Source data START
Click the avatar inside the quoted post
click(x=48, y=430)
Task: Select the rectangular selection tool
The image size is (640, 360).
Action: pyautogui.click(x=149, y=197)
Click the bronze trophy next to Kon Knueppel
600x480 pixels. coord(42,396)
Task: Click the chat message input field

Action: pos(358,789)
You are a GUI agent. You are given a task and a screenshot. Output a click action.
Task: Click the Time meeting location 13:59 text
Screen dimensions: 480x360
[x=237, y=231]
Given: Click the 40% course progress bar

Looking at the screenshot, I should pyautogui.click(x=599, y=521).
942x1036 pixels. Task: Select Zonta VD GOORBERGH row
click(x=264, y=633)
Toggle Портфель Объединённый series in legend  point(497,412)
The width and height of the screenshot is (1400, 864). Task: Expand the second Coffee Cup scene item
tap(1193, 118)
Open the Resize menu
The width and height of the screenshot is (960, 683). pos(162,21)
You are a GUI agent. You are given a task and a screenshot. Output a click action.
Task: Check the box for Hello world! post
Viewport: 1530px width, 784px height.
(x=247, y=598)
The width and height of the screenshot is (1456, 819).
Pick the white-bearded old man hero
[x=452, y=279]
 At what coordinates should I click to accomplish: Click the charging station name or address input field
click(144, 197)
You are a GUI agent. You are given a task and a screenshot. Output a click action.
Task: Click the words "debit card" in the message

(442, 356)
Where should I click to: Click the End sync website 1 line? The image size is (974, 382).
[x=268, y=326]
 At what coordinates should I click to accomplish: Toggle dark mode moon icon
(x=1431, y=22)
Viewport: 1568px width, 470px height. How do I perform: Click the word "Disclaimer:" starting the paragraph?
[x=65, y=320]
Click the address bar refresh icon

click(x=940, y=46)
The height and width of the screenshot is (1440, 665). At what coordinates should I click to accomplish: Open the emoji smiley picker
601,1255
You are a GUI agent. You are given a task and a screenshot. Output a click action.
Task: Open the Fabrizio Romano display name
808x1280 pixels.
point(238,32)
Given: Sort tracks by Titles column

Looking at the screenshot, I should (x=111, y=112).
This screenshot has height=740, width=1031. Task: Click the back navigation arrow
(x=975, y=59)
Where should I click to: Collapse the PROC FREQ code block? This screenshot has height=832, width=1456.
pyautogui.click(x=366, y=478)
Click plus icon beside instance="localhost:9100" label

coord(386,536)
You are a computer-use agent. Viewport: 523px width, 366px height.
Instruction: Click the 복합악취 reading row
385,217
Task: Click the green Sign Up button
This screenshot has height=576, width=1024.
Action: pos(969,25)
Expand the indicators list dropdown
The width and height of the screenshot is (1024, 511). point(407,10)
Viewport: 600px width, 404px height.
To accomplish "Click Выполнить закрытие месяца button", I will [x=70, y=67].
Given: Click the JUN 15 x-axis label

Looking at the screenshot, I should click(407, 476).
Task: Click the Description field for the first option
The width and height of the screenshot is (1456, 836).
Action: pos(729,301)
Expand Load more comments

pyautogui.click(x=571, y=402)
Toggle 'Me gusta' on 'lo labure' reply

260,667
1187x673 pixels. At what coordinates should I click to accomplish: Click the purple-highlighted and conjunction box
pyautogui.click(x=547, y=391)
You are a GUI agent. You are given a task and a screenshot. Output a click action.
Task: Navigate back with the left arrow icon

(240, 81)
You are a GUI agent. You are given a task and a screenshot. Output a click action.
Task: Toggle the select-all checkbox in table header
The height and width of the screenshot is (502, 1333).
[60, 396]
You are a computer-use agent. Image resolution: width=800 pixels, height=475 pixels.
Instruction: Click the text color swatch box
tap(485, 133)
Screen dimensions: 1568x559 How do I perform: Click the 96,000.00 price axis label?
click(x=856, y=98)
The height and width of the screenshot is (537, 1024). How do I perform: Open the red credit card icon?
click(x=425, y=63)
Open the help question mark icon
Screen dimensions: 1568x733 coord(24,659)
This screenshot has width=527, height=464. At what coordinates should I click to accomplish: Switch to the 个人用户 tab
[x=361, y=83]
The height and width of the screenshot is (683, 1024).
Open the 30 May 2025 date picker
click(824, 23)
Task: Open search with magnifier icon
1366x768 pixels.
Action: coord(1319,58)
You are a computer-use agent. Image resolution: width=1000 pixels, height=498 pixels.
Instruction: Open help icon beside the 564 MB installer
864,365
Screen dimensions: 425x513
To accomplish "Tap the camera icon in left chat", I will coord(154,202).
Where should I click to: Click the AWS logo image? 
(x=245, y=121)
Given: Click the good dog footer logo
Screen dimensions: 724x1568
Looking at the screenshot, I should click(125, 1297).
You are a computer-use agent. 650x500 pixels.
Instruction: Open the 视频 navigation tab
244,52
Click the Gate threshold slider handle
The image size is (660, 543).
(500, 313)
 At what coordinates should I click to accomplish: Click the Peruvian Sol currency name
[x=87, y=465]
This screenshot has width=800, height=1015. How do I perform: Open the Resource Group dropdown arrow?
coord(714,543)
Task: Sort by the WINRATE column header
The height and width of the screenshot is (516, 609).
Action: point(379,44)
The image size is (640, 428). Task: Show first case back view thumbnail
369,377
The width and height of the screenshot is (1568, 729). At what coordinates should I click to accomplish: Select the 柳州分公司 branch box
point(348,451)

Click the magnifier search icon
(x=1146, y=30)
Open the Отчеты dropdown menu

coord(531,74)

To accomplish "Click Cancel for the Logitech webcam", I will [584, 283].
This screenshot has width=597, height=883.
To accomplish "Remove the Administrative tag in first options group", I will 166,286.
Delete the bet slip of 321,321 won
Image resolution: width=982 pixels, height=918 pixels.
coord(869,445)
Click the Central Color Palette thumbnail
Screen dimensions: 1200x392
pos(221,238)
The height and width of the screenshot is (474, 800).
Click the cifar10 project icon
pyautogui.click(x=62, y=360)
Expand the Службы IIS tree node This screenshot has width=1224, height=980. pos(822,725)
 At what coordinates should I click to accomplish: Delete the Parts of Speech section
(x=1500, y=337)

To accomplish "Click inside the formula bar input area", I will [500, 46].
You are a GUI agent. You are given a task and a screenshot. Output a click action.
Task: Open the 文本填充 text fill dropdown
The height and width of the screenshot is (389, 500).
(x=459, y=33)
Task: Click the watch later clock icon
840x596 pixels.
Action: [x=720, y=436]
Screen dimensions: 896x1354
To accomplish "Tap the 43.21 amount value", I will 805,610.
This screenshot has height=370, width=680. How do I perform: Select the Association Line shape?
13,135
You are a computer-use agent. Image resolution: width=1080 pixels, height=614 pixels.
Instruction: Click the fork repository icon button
Source data END
_About this task_. Output every record in full, exactly as it was given.

_Task result_.
Click the avatar inside the quoted post
click(x=48, y=430)
Task: Select the rectangular selection tool
The image size is (640, 360).
Action: pyautogui.click(x=149, y=197)
Click the bronze trophy next to Kon Knueppel
600x480 pixels. coord(42,396)
Task: Click the chat message input field

Action: pos(358,789)
You are a GUI agent. You are given a task and a screenshot. Output a click action.
Task: Click the Time meeting location 13:59 text
Screen dimensions: 480x360
[x=237, y=231]
Given: Click the 40% course progress bar

Looking at the screenshot, I should pyautogui.click(x=599, y=521).
942x1036 pixels. Task: Select Zonta VD GOORBERGH row
click(x=264, y=633)
Toggle Портфель Объединённый series in legend  point(497,412)
The width and height of the screenshot is (1400, 864). Task: Expand the second Coffee Cup scene item
tap(1193, 118)
Open the Resize menu
The width and height of the screenshot is (960, 683). pos(162,21)
You are a GUI agent. You are given a task and a screenshot. Output a click action.
Task: Check the box for Hello world! post
Viewport: 1530px width, 784px height.
(x=247, y=598)
The width and height of the screenshot is (1456, 819).
Pick the white-bearded old man hero
[x=452, y=279]
 At what coordinates should I click to accomplish: Click the charging station name or address input field
click(144, 197)
You are a GUI agent. You are given a task and a screenshot. Output a click action.
Task: Click the words "debit card" in the message

(442, 356)
Where should I click to: Click the End sync website 1 line? The image size is (974, 382).
[x=268, y=326]
 At what coordinates should I click to accomplish: Toggle dark mode moon icon
(x=1431, y=22)
Viewport: 1568px width, 470px height. How do I perform: Click the word "Disclaimer:" starting the paragraph?
[x=65, y=320]
Click the address bar refresh icon

click(x=940, y=46)
The height and width of the screenshot is (1440, 665). At what coordinates should I click to accomplish: Open the emoji smiley picker
601,1255
You are a GUI agent. You are given a task and a screenshot. Output a click action.
Task: Open the Fabrizio Romano display name
808x1280 pixels.
point(238,32)
Given: Sort tracks by Titles column

Looking at the screenshot, I should (x=111, y=112).
This screenshot has height=740, width=1031. Task: Click the back navigation arrow
(x=975, y=59)
Where should I click to: Collapse the PROC FREQ code block? This screenshot has height=832, width=1456.
pyautogui.click(x=366, y=478)
Click plus icon beside instance="localhost:9100" label

coord(386,536)
You are a computer-use agent. Viewport: 523px width, 366px height.
Instruction: Click the 복합악취 reading row
385,217
Task: Click the green Sign Up button
This screenshot has height=576, width=1024.
Action: pos(969,25)
Expand the indicators list dropdown
The width and height of the screenshot is (1024, 511). point(407,10)
Viewport: 600px width, 404px height.
To accomplish "Click Выполнить закрытие месяца button", I will [x=70, y=67].
Given: Click the JUN 15 x-axis label

Looking at the screenshot, I should click(407, 476).
Task: Click the Description field for the first option
The width and height of the screenshot is (1456, 836).
Action: pos(729,301)
Expand Load more comments

pyautogui.click(x=571, y=402)
Toggle 'Me gusta' on 'lo labure' reply

260,667
1187x673 pixels. At what coordinates should I click to accomplish: Click the purple-highlighted and conjunction box
pyautogui.click(x=547, y=391)
You are a GUI agent. You are given a task and a screenshot. Output a click action.
Task: Navigate back with the left arrow icon

(240, 81)
You are a GUI agent. You are given a task and a screenshot. Output a click action.
Task: Toggle the select-all checkbox in table header
The height and width of the screenshot is (502, 1333).
[60, 396]
You are a computer-use agent. Image resolution: width=800 pixels, height=475 pixels.
Instruction: Click the text color swatch box
tap(485, 133)
Screen dimensions: 1568x559 How do I perform: Click the 96,000.00 price axis label?
click(x=856, y=98)
The height and width of the screenshot is (537, 1024). How do I perform: Open the red credit card icon?
click(x=425, y=63)
Open the help question mark icon
Screen dimensions: 1568x733 coord(24,659)
This screenshot has width=527, height=464. At what coordinates should I click to accomplish: Switch to the 个人用户 tab
[x=361, y=83]
The height and width of the screenshot is (683, 1024).
Open the 30 May 2025 date picker
click(824, 23)
Task: Open search with magnifier icon
1366x768 pixels.
Action: coord(1319,58)
You are a computer-use agent. Image resolution: width=1000 pixels, height=498 pixels.
Instruction: Open help icon beside the 564 MB installer
864,365
Screen dimensions: 425x513
To accomplish "Tap the camera icon in left chat", I will coord(154,202).
Where should I click to: Click the AWS logo image? 
(x=245, y=121)
Given: Click the good dog footer logo
Screen dimensions: 724x1568
Looking at the screenshot, I should click(125, 1297).
You are a computer-use agent. 650x500 pixels.
Instruction: Open the 视频 navigation tab
244,52
Click the Gate threshold slider handle
The image size is (660, 543).
(500, 313)
 At what coordinates should I click to accomplish: Click the Peruvian Sol currency name
[x=87, y=465]
This screenshot has width=800, height=1015. How do I perform: Open the Resource Group dropdown arrow?
coord(714,543)
Task: Sort by the WINRATE column header
The height and width of the screenshot is (516, 609).
Action: point(379,44)
The image size is (640, 428). Task: Show first case back view thumbnail
369,377
The width and height of the screenshot is (1568, 729). At what coordinates should I click to accomplish: Select the 柳州分公司 branch box
point(348,451)

Click the magnifier search icon
(x=1146, y=30)
Open the Отчеты dropdown menu

coord(531,74)

To accomplish "Click Cancel for the Logitech webcam", I will [584, 283].
This screenshot has width=597, height=883.
To accomplish "Remove the Administrative tag in first options group", I will 166,286.
Delete the bet slip of 321,321 won
Image resolution: width=982 pixels, height=918 pixels.
coord(869,445)
Click the Central Color Palette thumbnail
Screen dimensions: 1200x392
pos(221,238)
The height and width of the screenshot is (474, 800).
Click the cifar10 project icon
pyautogui.click(x=62, y=360)
Expand the Службы IIS tree node This screenshot has width=1224, height=980. pos(822,725)
 At what coordinates should I click to accomplish: Delete the Parts of Speech section
(x=1500, y=337)

To accomplish "Click inside the formula bar input area", I will [500, 46].
You are a GUI agent. You are given a task and a screenshot. Output a click action.
Task: Open the 文本填充 text fill dropdown
The height and width of the screenshot is (389, 500).
(x=459, y=33)
Task: Click the watch later clock icon
840x596 pixels.
Action: [x=720, y=436]
Screen dimensions: 896x1354
To accomplish "Tap the 43.21 amount value", I will 805,610.
This screenshot has height=370, width=680. How do I perform: Select the Association Line shape?
13,135
You are a computer-use agent. Image resolution: width=1080 pixels, height=614 pixels.
Instruction: Click the fork repository icon button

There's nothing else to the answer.